● **Text to read**:
▽
Finding duplicate JavaScript code

development-tools javascript
Finding duplicate JavaScript code

Duplicate code is a sequence of source code that occurs more than once. Having duplicate code in a codebase is often a bad practice because repetition usually introduces bugs and makes the code more difficult to maintain.

It is worth mentioning that duplicate code is not always the same code. Duplicate code comes in many forms, and more often than not, we see the same expressions or structure but with different values or variable names.

There can also be duplicate code that looks completely different but is functionally identical. Sequences of duplicate code are also referred to as code clones and the process of finding them as clone detection.

Finding duplicates

There are many ways to find duplicate code. If the codebase is relatively small, it might be feasible to identify the problematic code manually. In all other cases, it is better to use an automated tool.

In this post, I want to mention two tools to find duplicate JavaScript code. The first one is jsinspect, a dedicated tool for finding copy-pasted and structurally similar code. The second one is a general-purpose source code analyzer PMD which includes a Copy Paste Detector (CPD). PMD supports many programming languages, and JavaScript is among them.
△
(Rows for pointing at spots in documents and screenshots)
▽
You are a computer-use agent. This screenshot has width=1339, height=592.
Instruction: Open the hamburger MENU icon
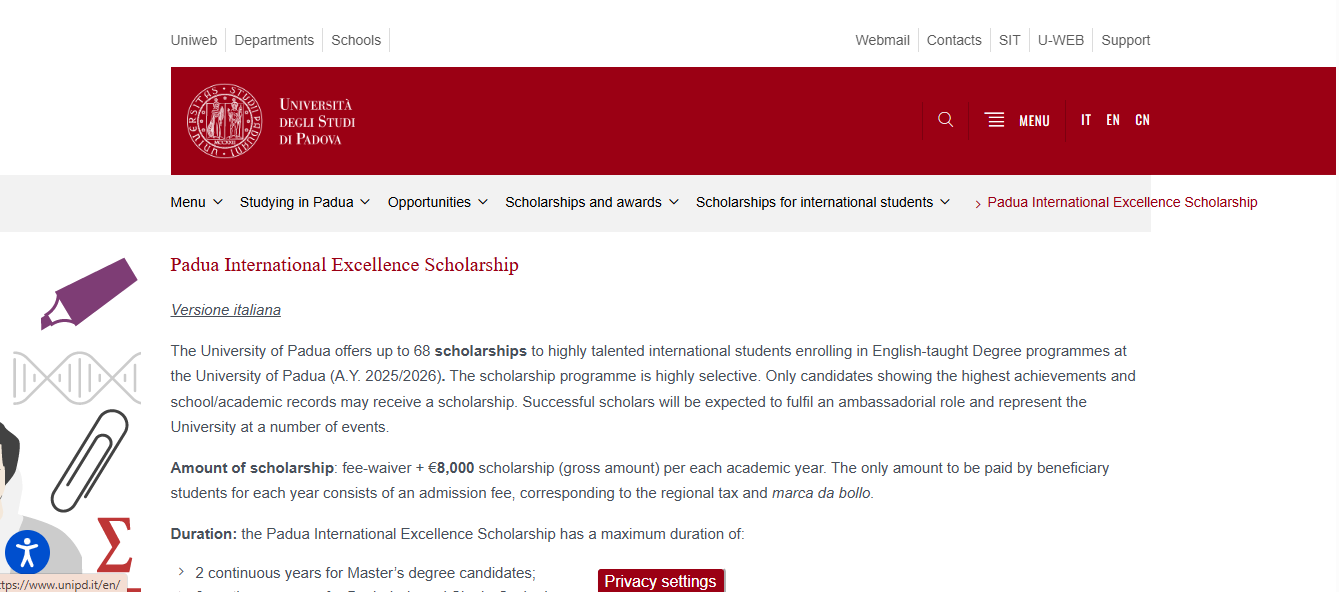pos(995,119)
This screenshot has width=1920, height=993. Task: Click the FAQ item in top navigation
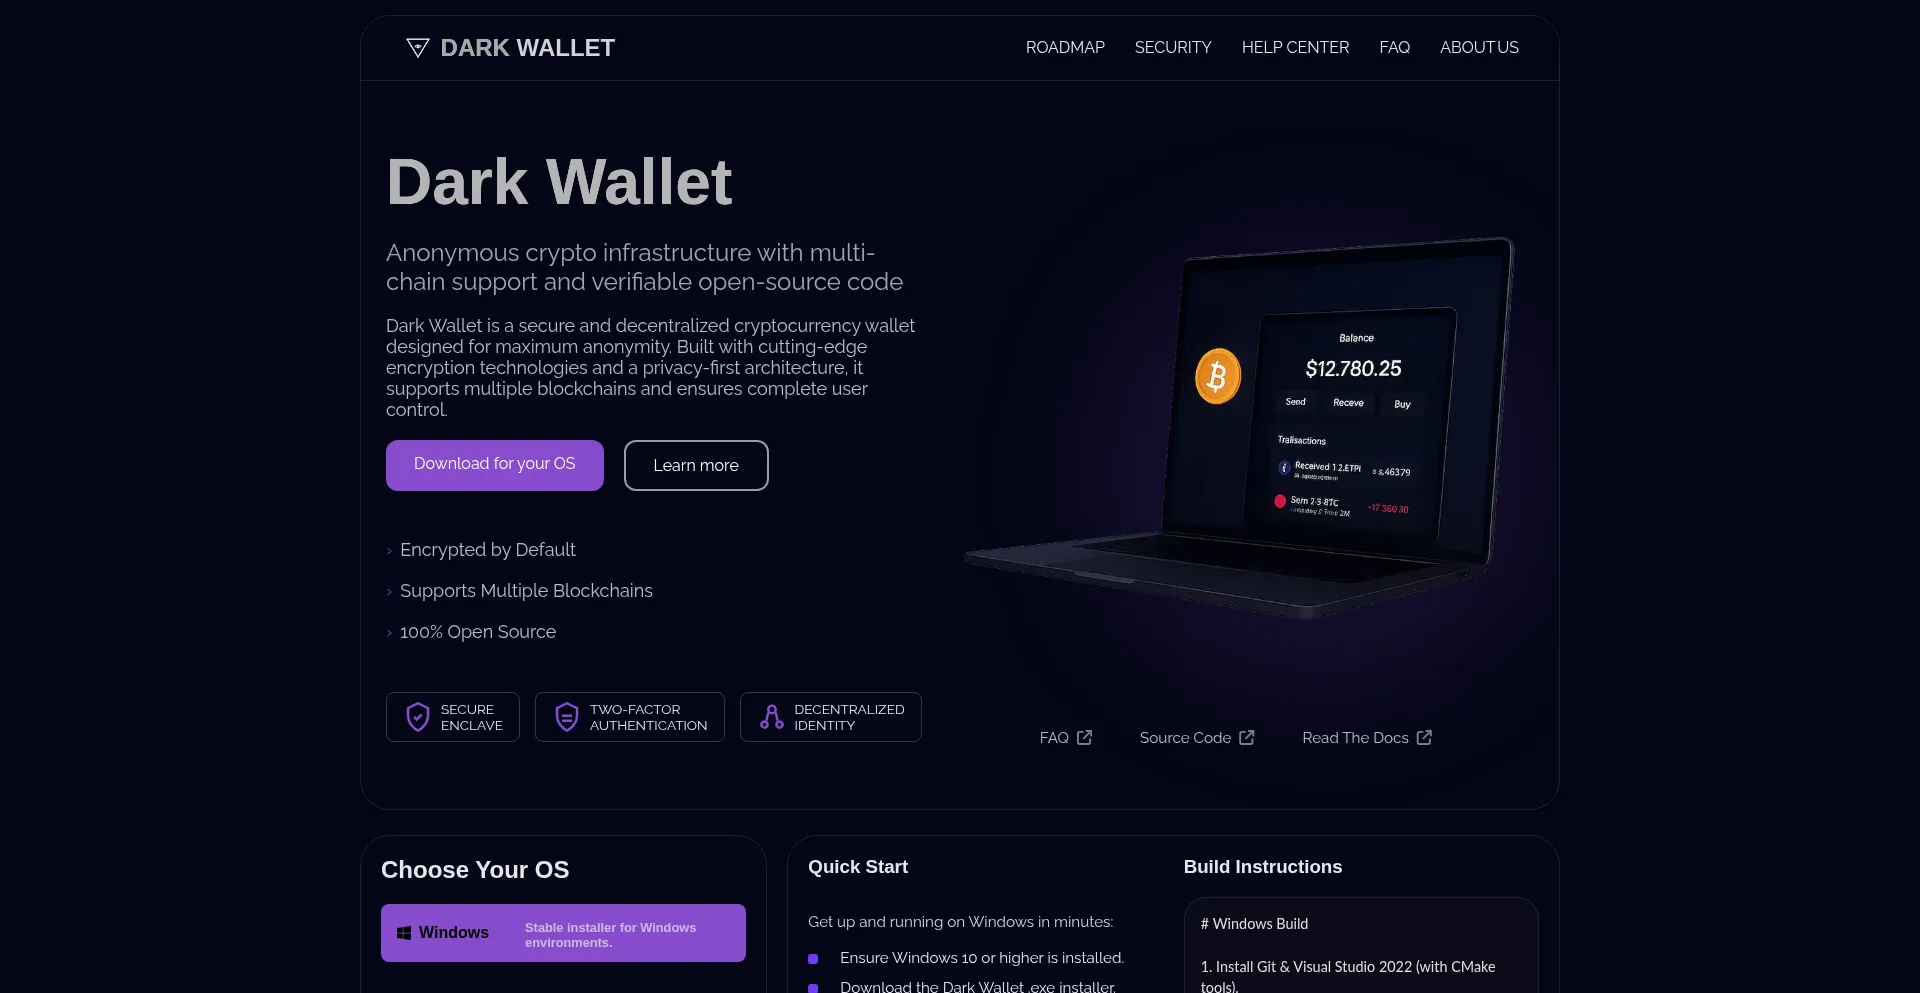tap(1394, 47)
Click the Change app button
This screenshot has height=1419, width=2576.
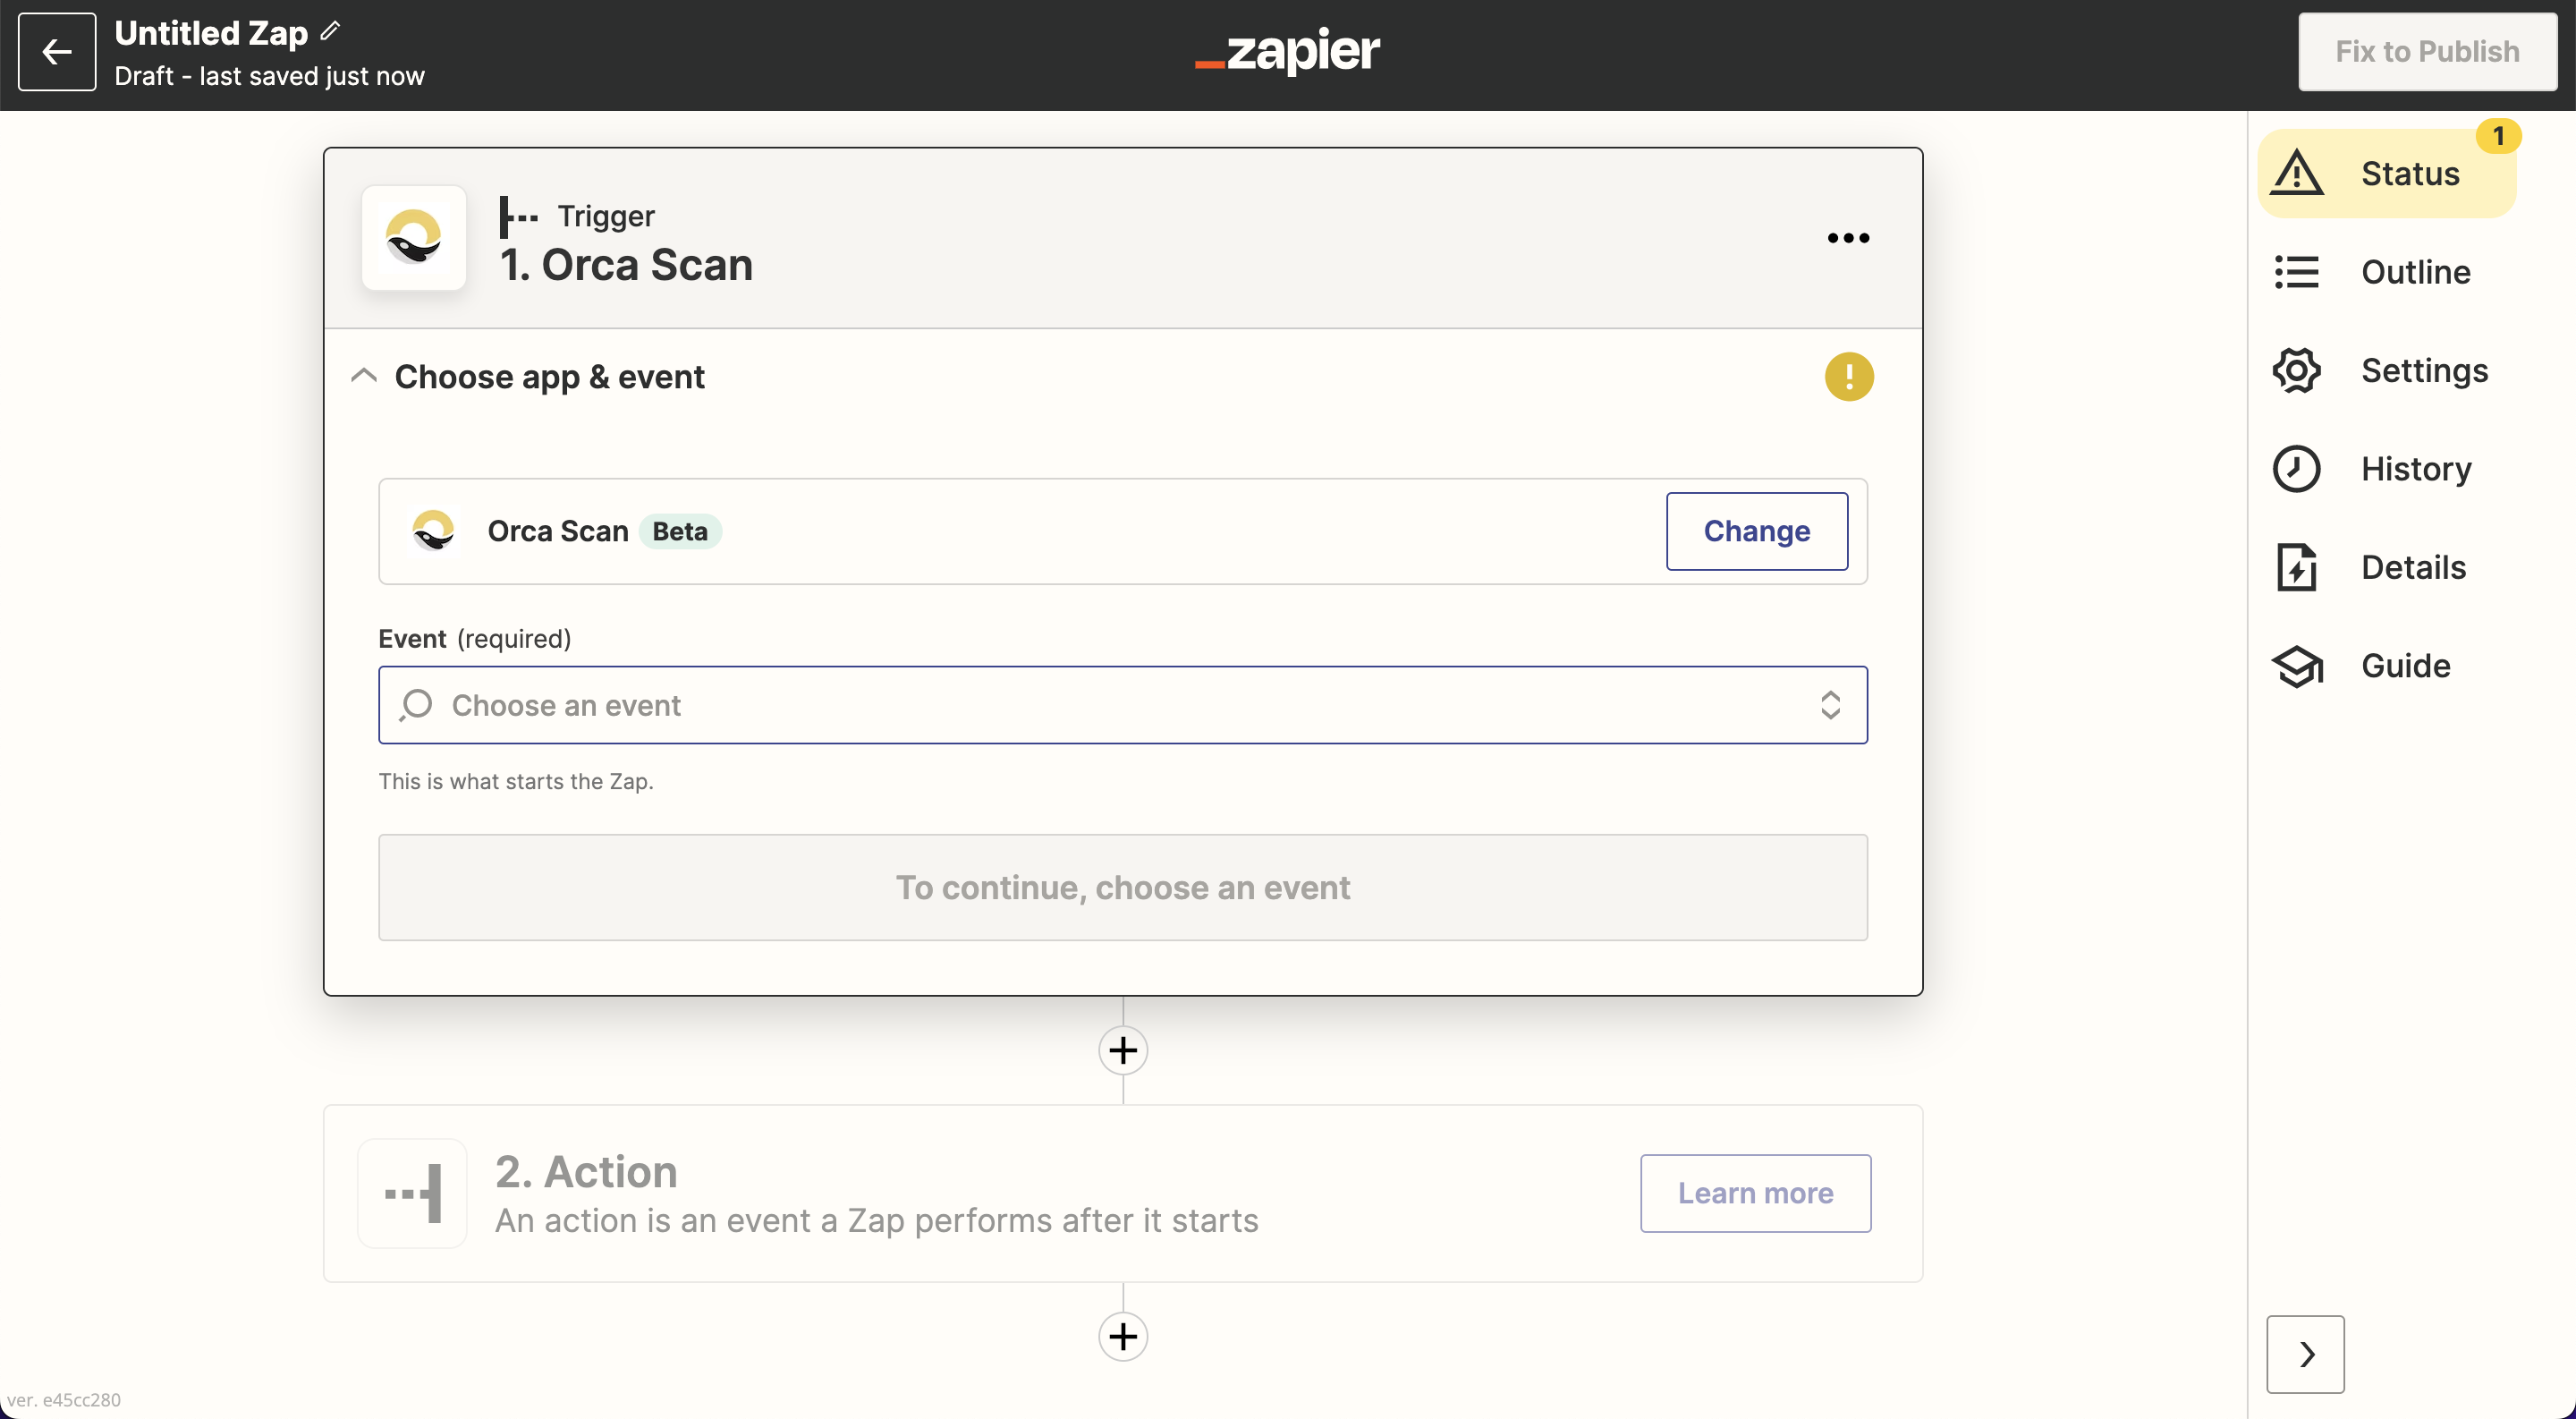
△
● **Written task 1**: For each statement about the page on duplicate JavaScript code, answer yes or no and quote the words from the page that settle it. (a) Finding code clones is called clone detection. (b) The page recommends finding duplicates by hand no matter how large the codebase is. (c) PMD works only with JavaScript.
● **Written task 2**: Copy out the lines of the rows word for word, starting at the line that contains "This screenshot has width=1920, height=993." and ending at the end of the rows, with both ends included. Leave the pictures out of your answer.
The text and the rows were taken from separate sources.

● **Complete answer 1**:
(a) Yes: "Sequences of duplicate code are also referred to as code clones and the process of finding them as clone detection."
(b) No: "If the codebase is relatively small, it might be feasible to identify the problematic code manually. In all other cases, it is better to use an automated tool."
(c) No: "PMD supports many programming languages, and JavaScript is among them."

● **Complete answer 2**:
This screenshot has width=1920, height=993. Task: Click the FAQ item in top navigation
tap(1394, 47)
Click the Change app button
This screenshot has height=1419, width=2576.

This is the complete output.